The exact cause of selective IgA deficiency remains unknown. In some patients, there appears to be a history of familial occurrence. This suggests the disorder may be inherited as either an autosomal dominant or recessive trait.
In order to inherit the disorder as an autosomal recessive disorder, one mutated gene from each parent must be inherited. Individuals who only have one mutated gene and do not express symptoms are called carriers. Carriers have a 50% chance of passing the abnormal gene to each of their children. If both parents are carriers, there is a 25% chance that each of their children will inherit the disorder and a 50% chance that each of their children will be a carrier.
In order to inherit the disorder as an autosomal dominant disorder, the child only needs to inherit one mutated gene. Individuals who have the disorder have a 50% chance of passing the disorder on to each of their children.
Selective IgA deficiency also occurs frequently in immediate relatives of patients who have a condition called common variable immunodeficiency (CVID).
Selective IgA deficiency has also been associated with ataxia-telangiectasia (degenerative disease that causes a loss of muscle control and reddening of the skin), frequent respiratory (lung) infections, and immunodeficiencies.
Most patients who have selective immunoglobulin A (IgA) deficiency experience no symptoms. Because the IgA antibodies protect body surfaces that are frequently exposed to foreign substances from outside of the body (like the nose, throat, lungs, and intestines), these patients may suffer from recurrent infections of these surfaces. Ear infections, sinus infections, and pneumonia are the most common infections that occur in symptomatic patients. However, most infections are generally mild.

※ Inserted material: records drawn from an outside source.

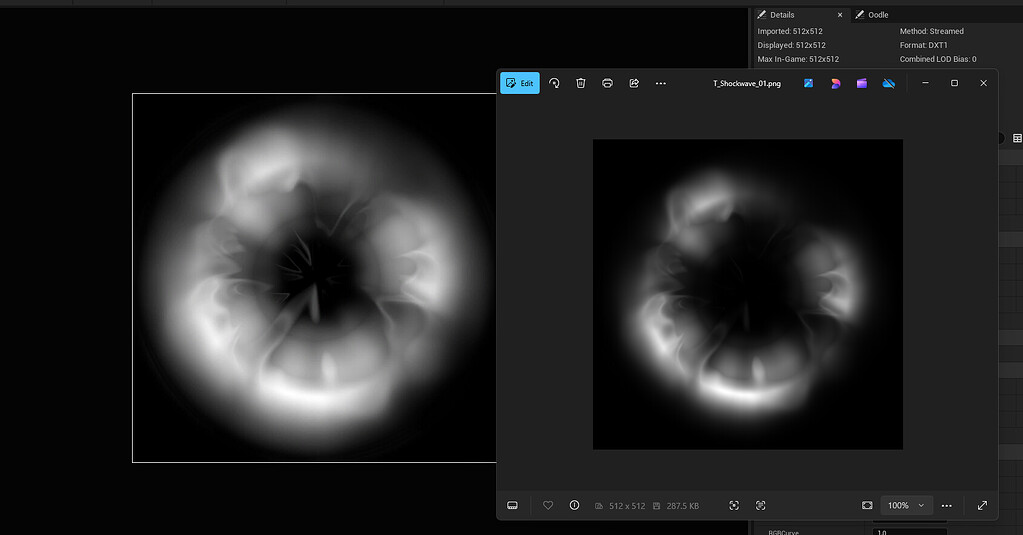Rotate the image with the rotate icon
Screen dimensions: 1023x535
[554, 83]
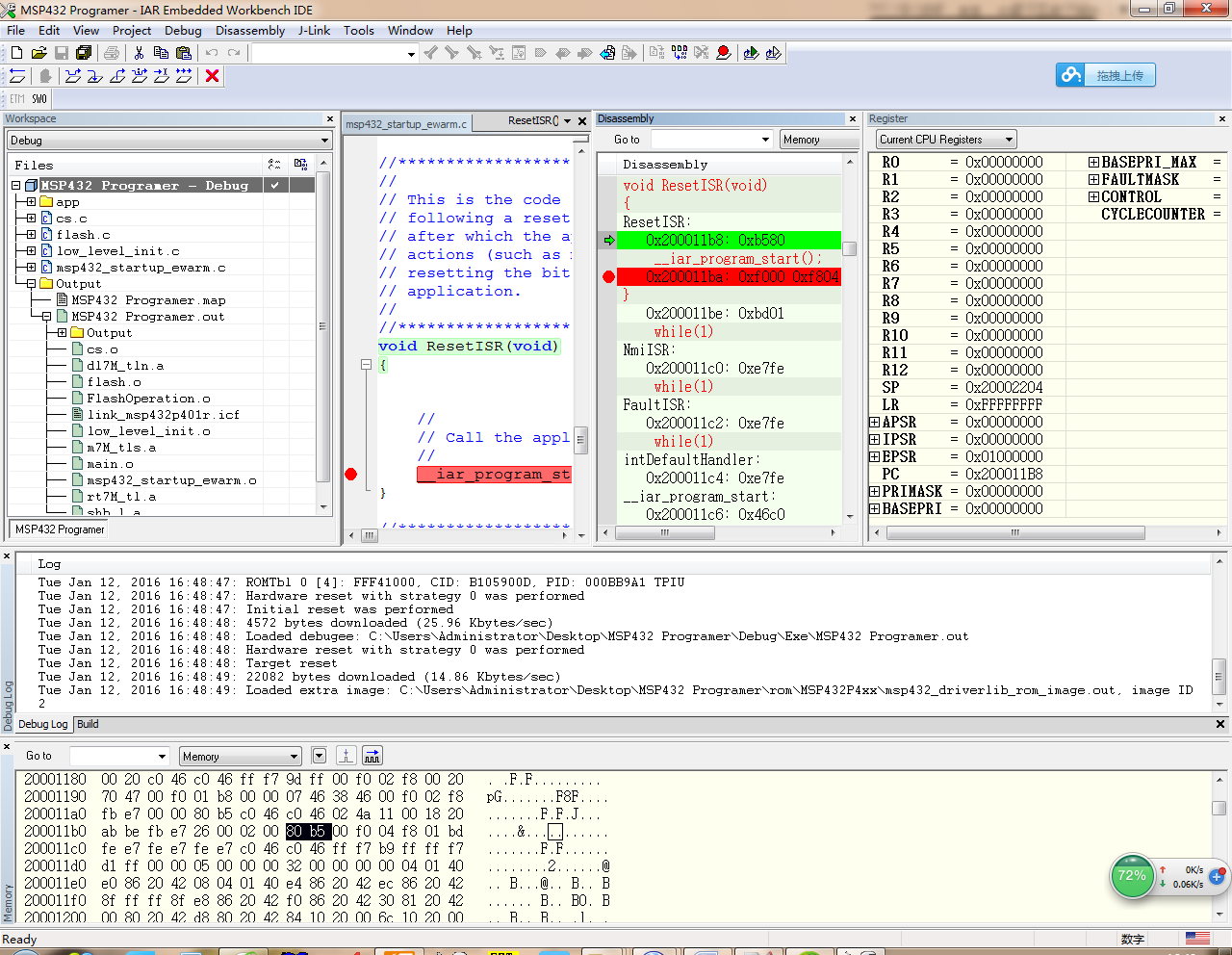Viewport: 1232px width, 955px height.
Task: Open the Current CPU Registers dropdown
Action: [945, 140]
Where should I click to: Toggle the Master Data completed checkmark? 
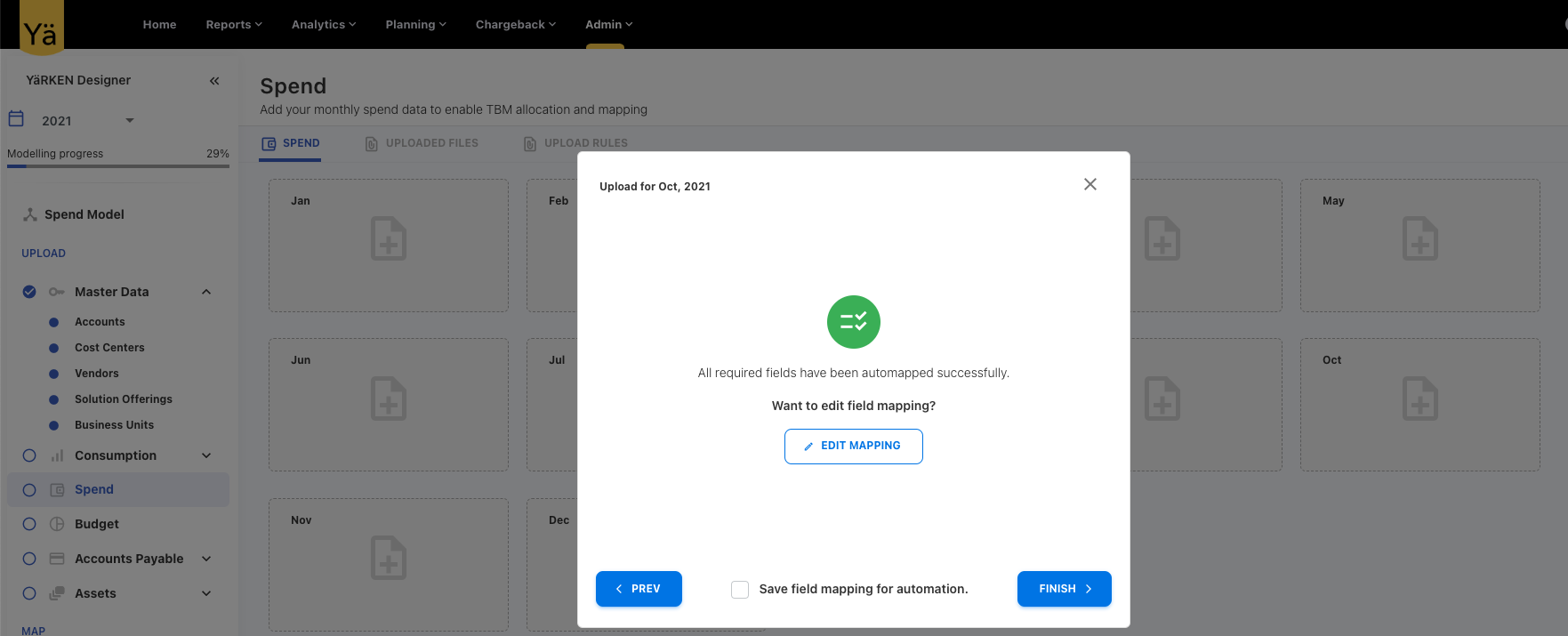(x=29, y=292)
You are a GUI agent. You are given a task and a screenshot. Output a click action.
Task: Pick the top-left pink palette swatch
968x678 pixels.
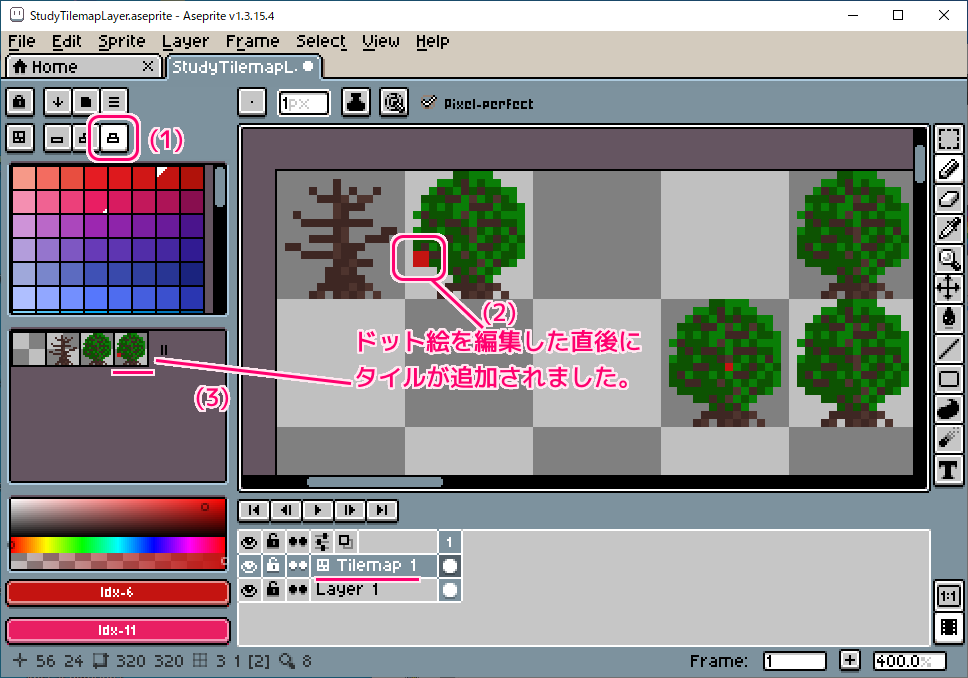pyautogui.click(x=23, y=177)
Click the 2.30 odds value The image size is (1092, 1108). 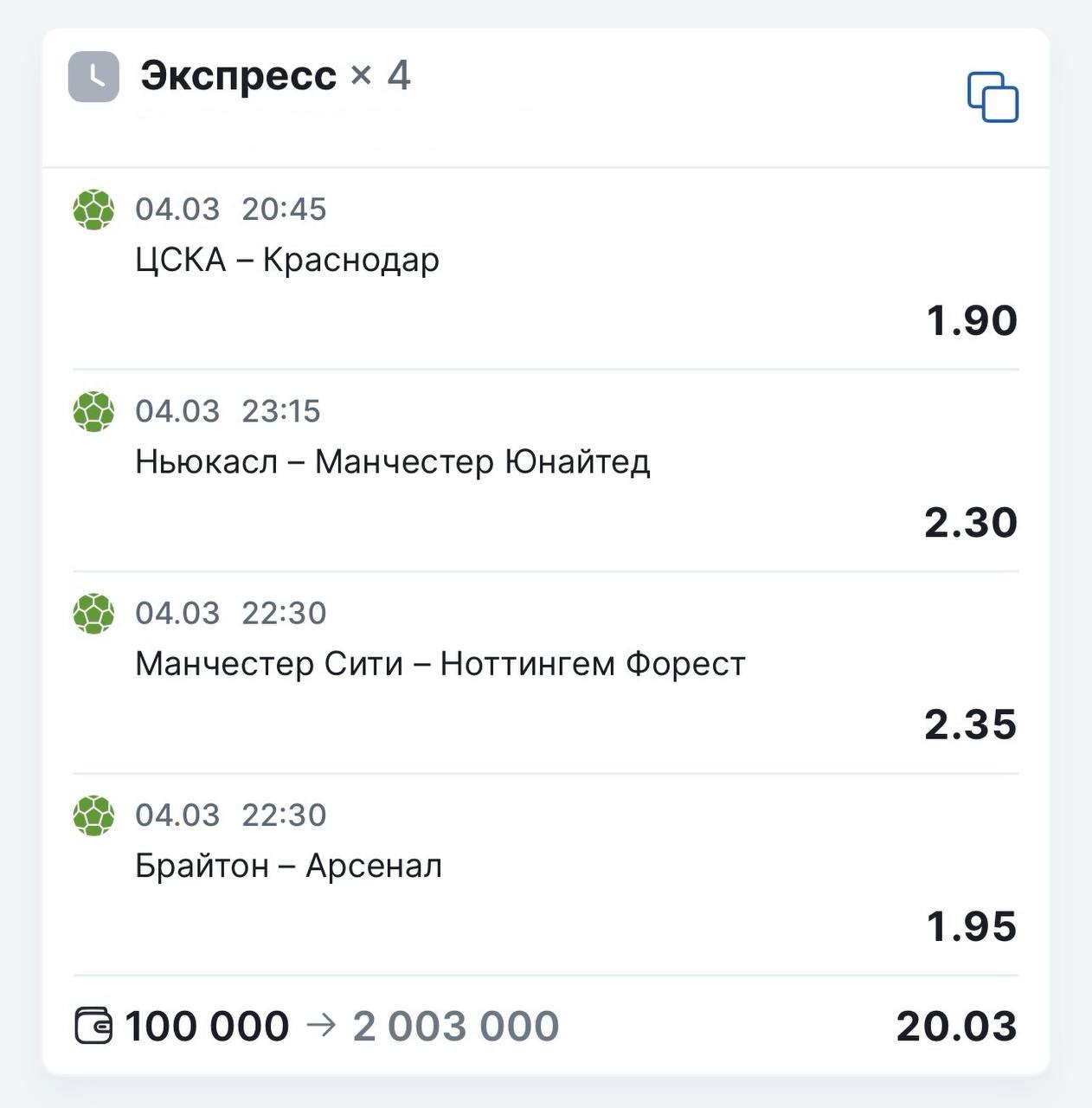(970, 523)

Allergies, which range from mild to severe, are also common among patients. Allergic asthma and food allergies are especially common. Allergic asthma causes difficulty breathing, wheezing, and coughing, and may be less responsive to drug treatment than is typically expected in healthy patients. Food allergies may cause symptoms like abdominal cramps and diarrhea.
General: A diagnosis of selective immunoglobulin A (IgA) deficiency can be made after low or absent levels of IgA are observed in a patient. Healthy adults typically have IgA levels of 100-400 milligrams/deciliter in the blood. The IgA will either be absent or below 7 milligrams/deciliter in patients who have selective IgA deficiency. Immunoglobulin G (IgG) and immunoglobulin M (IgM) will be present in normal levels.
Serum immunoelectrophoresis: A serum immunoelectrophoresis may be performed to determine whether a patient has selective IgA deficiency. During the procedure, a sample of the patient's blood is analyzed for the presence of immunoglobulins. The antibodies are separated from the blood sample during a process called electrophoresis. Based on the antigen-antibody interaction, it can be determined whether or not the patient has IgA antibodies.
Nephelometry: Nephelometry is another test that is often used to determine whether a patient has selective IgA deficiency. During the procedure, a sample of blood is taken from the patient. Anti-immunoglobulins are added to the blood sample. A medical instrument then measures the movement of particles in a substance that is caused by the interaction between immunoglobulins and anti-immunoglobulins. The test quickly and accurately measures the amount of IgM, IgG, and IgA in the patient's blood.
Infections and allergic asthma, which are often associated with selective IgA deficiency, may be less responsive to antibiotics than is typically expected in healthy patients. Ear infections may cause complications such as hearing loss (short-term or long-term) or ruptured ear drum. Sinusitis may cause complications such as acute asthma, meningitis or vision loss. Pneumonia may cause complications like fluid in the lungs or abscesses (pus-filled cavities) in the lungs.
If IgA is completely absent, the patient may develop an autoimmune disorder. If this occurs, the patient's immune system creates antibodies to IgA. Once these antibodies are made, severe allergic reactions, including anaphylaxis (life-threatening allergic reaction) may occur if the patient receives a blood transfusion or blood products containing IgA (like intravenous immune globulin). This is because the immune cells mistake the IgA as an antigen (foreign substance), and they will attack the immunoglobulin.